Medipower of East Quay wants to operate an advanced gasification system; an incineration plant to dispose of non-hazardous medical waste.
The plant could burn 12 tonnes of medical waste a day delivering electrical and thermal energy to the port authority and local companies.
Daniele de Winter, of East Dean, said: “There is reliable evidence exhaust gases from incinerating hazardous medical waste can be both toxic and carcinogenic. We must create jobs and boost the local economy in ways that preserve the environment, improve quality of life, and avoid toxic installations that risk destroying it. It looks as if the council is trying to sneak this terrifying project by us while everyone is on holiday.”
She notes the closing date for comments is January 9.
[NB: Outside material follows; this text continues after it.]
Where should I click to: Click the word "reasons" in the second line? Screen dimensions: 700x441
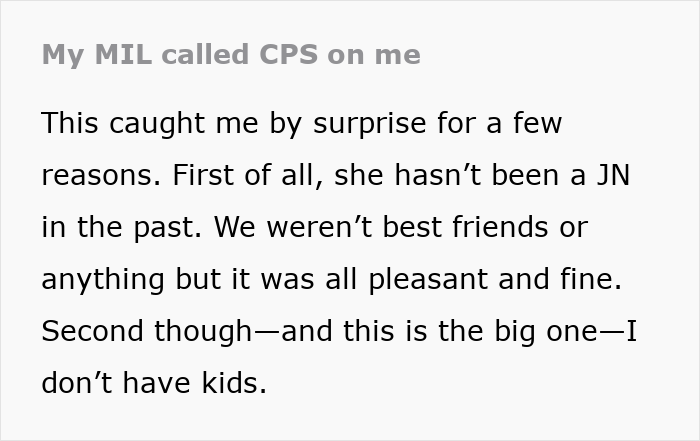coord(98,176)
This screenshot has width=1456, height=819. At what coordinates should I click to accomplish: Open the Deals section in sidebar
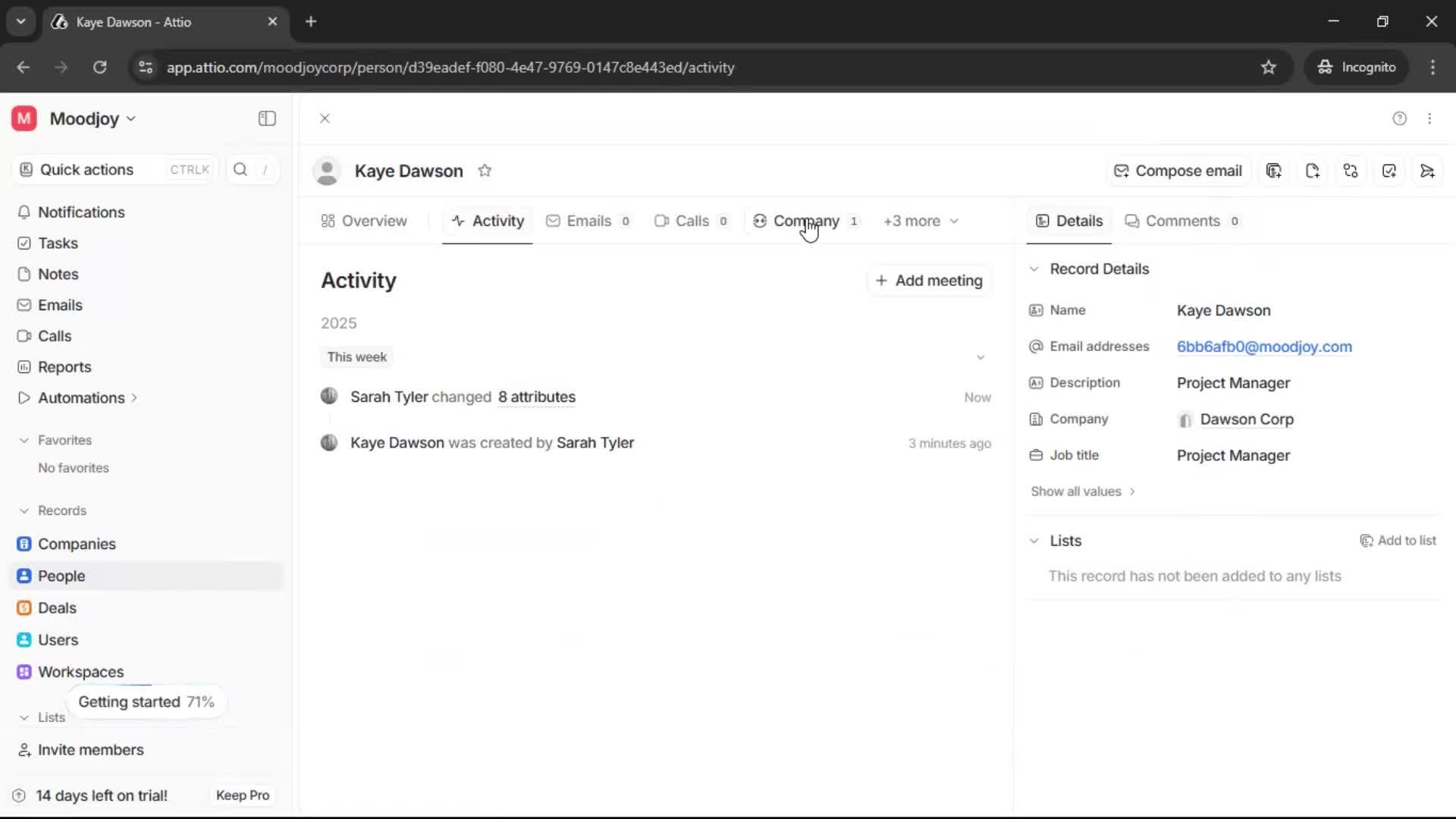click(x=57, y=607)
This plan comes on top of an application on the drawing board to build a new asphalt plant on a two acre site north of the swing bridge, opposed by many including local MP Maria Caulfield. And adding to their concerns is the plan for a new port access road extension planned by East Sussex County Council.
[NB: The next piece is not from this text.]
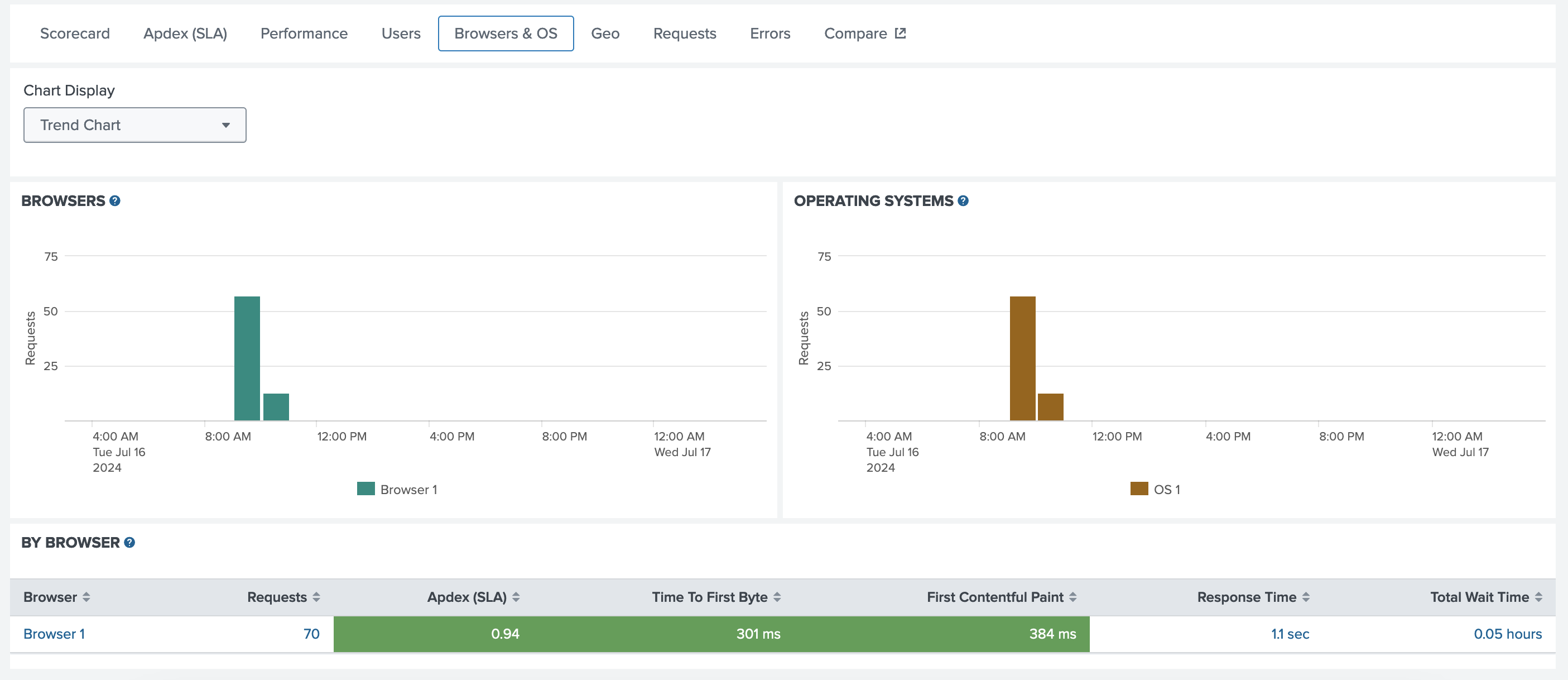The width and height of the screenshot is (1568, 680).
Task: Sort by the Response Time column
Action: click(x=1306, y=597)
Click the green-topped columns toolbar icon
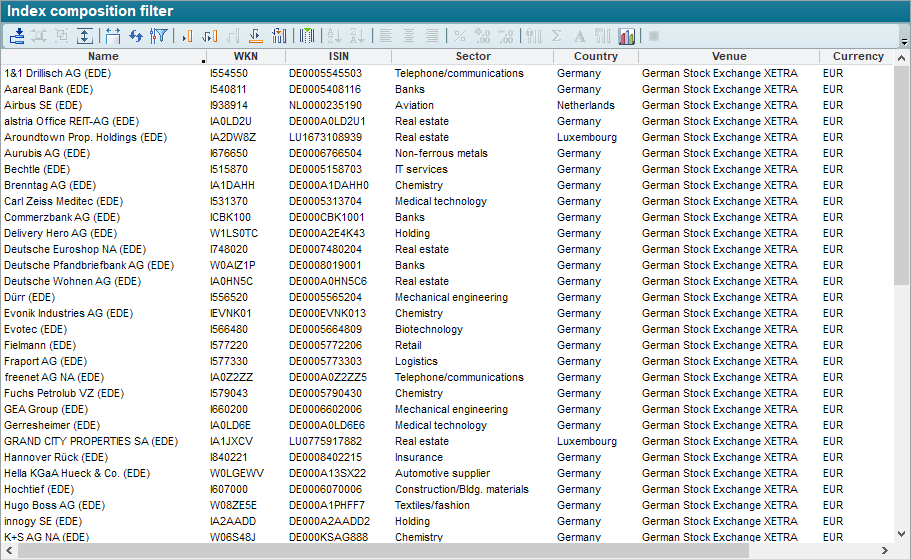 coord(307,36)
Geoff King of Seaford said: “This road apparently goes nowhere but will end in a roundabout which, we fear, is designed to deliver feeder access to both these plants and more.
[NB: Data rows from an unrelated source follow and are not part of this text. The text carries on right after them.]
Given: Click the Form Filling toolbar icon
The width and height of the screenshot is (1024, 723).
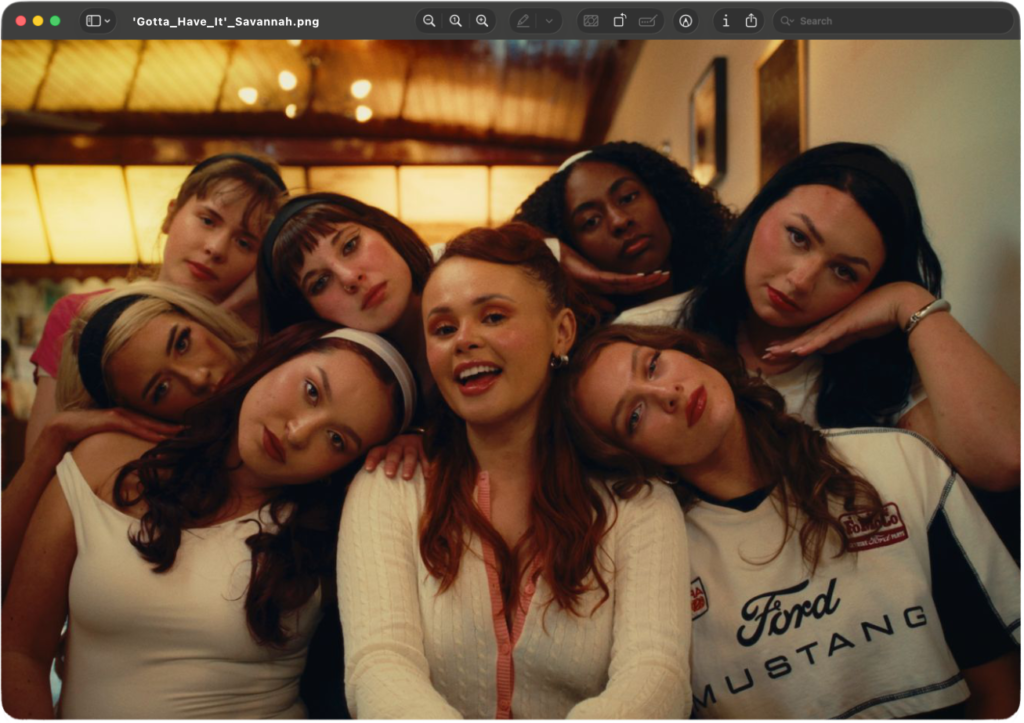Looking at the screenshot, I should click(x=648, y=21).
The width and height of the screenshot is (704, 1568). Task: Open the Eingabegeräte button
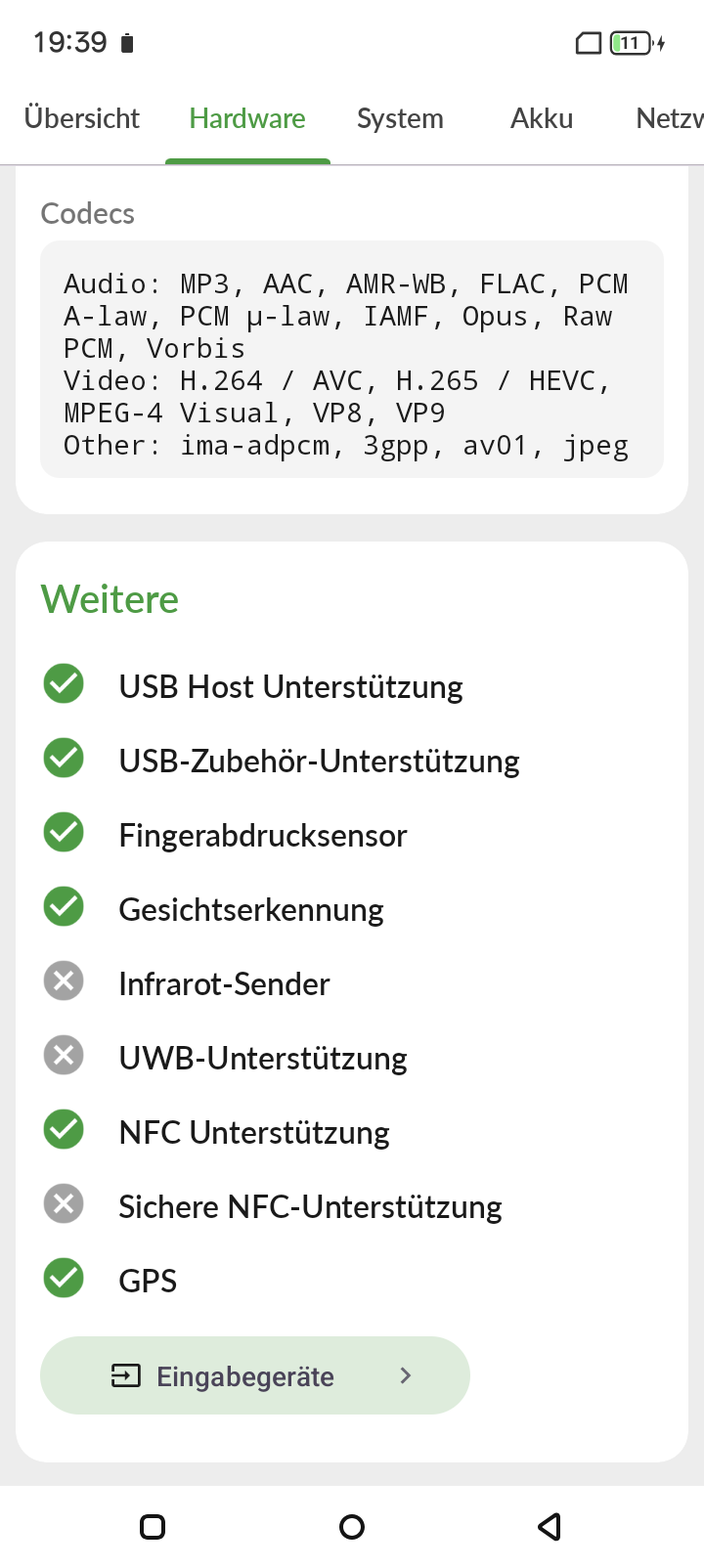(x=254, y=1376)
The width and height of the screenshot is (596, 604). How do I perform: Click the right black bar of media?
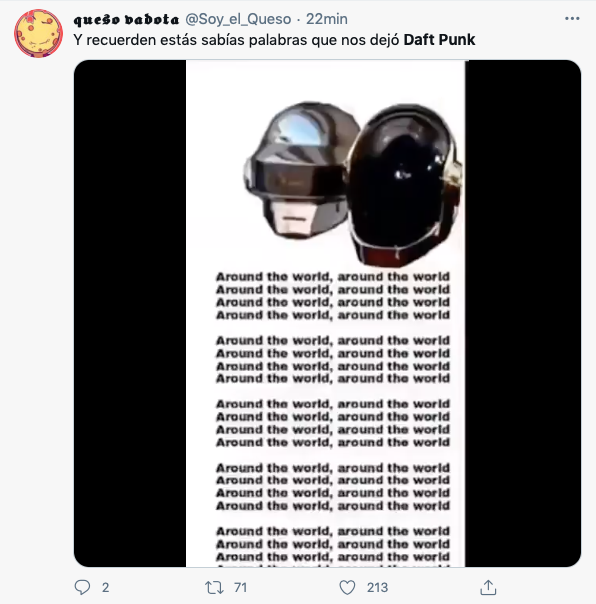[523, 313]
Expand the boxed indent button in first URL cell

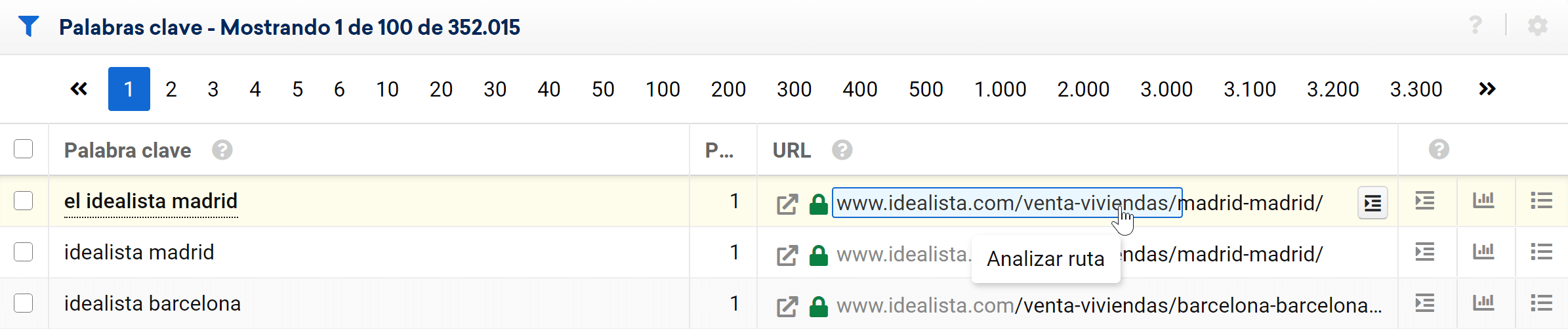click(1372, 204)
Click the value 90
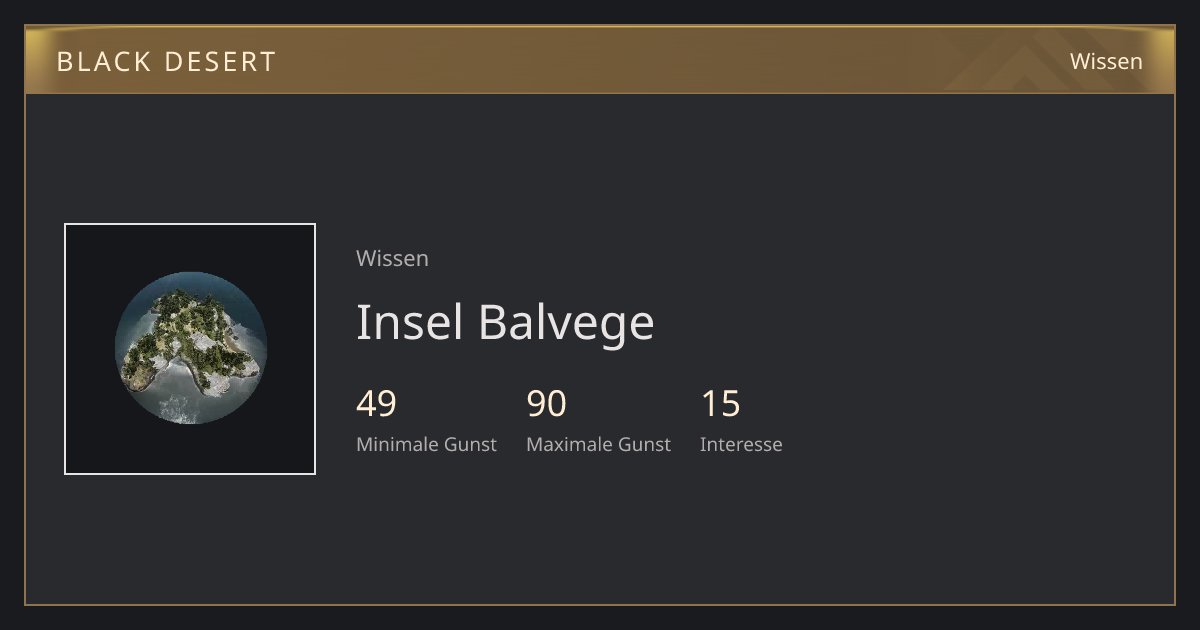This screenshot has width=1200, height=630. tap(546, 404)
“County continues to renew this application and a bridge over the railway and creek to Tide Mills, an area of nature conservation and a potential SSSI. I have it on good authority that the French owners of Newhaven Harbour are ambivalent about this road and we question the council’s insistence on building it. Why spend millions of taxpayers’ money on a project no-one wants or needs?”
An East Sussex County Council spokesman said: “The Newhaven Port Access Road is a hugely important scheme which will open up land already allocated for development and play a major role in boosting economic growth by creating jobs for people in the Newhaven area.
“The project, an integral part of the Newhaven Enterprise Zone backed by local authorities and local enterprise partnerships, was approved years ago.
“The only outstanding planning matter relates to detail of the railway bridge which is already approved in principle. Alternative routes have been looked at over the years but none delivered the full benefits this does in opening up employment space, providing new access to the port and diverting traffic away from Railway Road and Beach Road.
“Mitigation for the effects of the road was incorporated in the Ouse Estuary project but as this work was done several years ago when construction on the scheme first began, we’ve instructed ecologists to look at what additional mitigation measures might be required.”